Imagine o caso em que a sessão retorne depois de muito tempo (há sessões sobre assuntos tributários paralisadas por seis anos, por exemplo), período no qual um determinado juiz se aposentou. Neste caso, vale a decisão do aposentado. O novo titular não pode reverter o sufrágio de seu antecessor.
A segunda razão ocorre quando um juiz profere um julgamento, quando, por lei, é suspeito na causa. A terceira: exercer atividade político-partidária. Em seguida, ser negligente no cumprimento dos deveres do cargo. Por fim, proceder de modo incompatível com a honra, dignidade e decoro de suas funções.

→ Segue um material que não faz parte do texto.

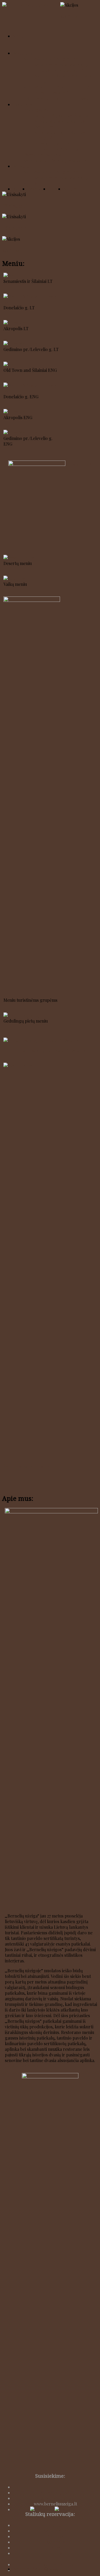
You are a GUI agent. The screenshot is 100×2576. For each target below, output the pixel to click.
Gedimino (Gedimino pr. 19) (63, 87)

Esses últimos artigos abrem a discussão de uma forma interminável.
O jurista Modesto Carvalhosa, por exemplo, já pediu o impeachment de Dias Toffoli e Gilmar Mendes com base no segundo tópico. Gilmar no caso do empresário Jacob Barata Filho (ele foi padrinho de casamento da filha do acusado) e Toffoli em processos envolvendo petistas, quando ele foi, anteriormente, advogado do Partido dos Trabalhadores.
Os dois últimos quesitos, no entanto, podem abrigar qualquer tipo de acusação. Ou seja, isso transforma a decisão de impedir os juízes do Supremo uma decisão muito mais política do que técnica – e que, do jeito que estão hoje a legislação e o regimento interno das casas parlamentares, o único que pode aceitar a instauração de um processo desses é o presidente do Senado, Rodrigo Pacheco, talvez o mineiro mais conciliador que se tem notícia na política nacional desde Tancredo Neves.
As chances de Pacheco aceitar de vontade própria um pedido de impeachment dos ministros do Supremo? Menores que as de Bolsonaro virar comunista.